### EXERCISE PROMPT
Please update the lines from the one containing "Describe the element" to the one containing "This screenshot has height=401, width=650.", replacing "element" with "item" and leaving everything else unchanged.

### RECORD EXTRACTS
____________

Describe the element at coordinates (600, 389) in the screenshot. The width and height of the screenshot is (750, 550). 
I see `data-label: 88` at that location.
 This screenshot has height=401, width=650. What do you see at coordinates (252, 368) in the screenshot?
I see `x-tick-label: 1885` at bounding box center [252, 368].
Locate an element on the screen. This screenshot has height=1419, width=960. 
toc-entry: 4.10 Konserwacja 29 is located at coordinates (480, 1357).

____________

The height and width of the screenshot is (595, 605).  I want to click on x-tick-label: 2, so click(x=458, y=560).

____________

### TASK OUTPUT
Describe the item at coordinates (600, 389) in the screenshot. The width and height of the screenshot is (750, 550). 
I see `data-label: 88` at that location.
 This screenshot has height=401, width=650. What do you see at coordinates (252, 368) in the screenshot?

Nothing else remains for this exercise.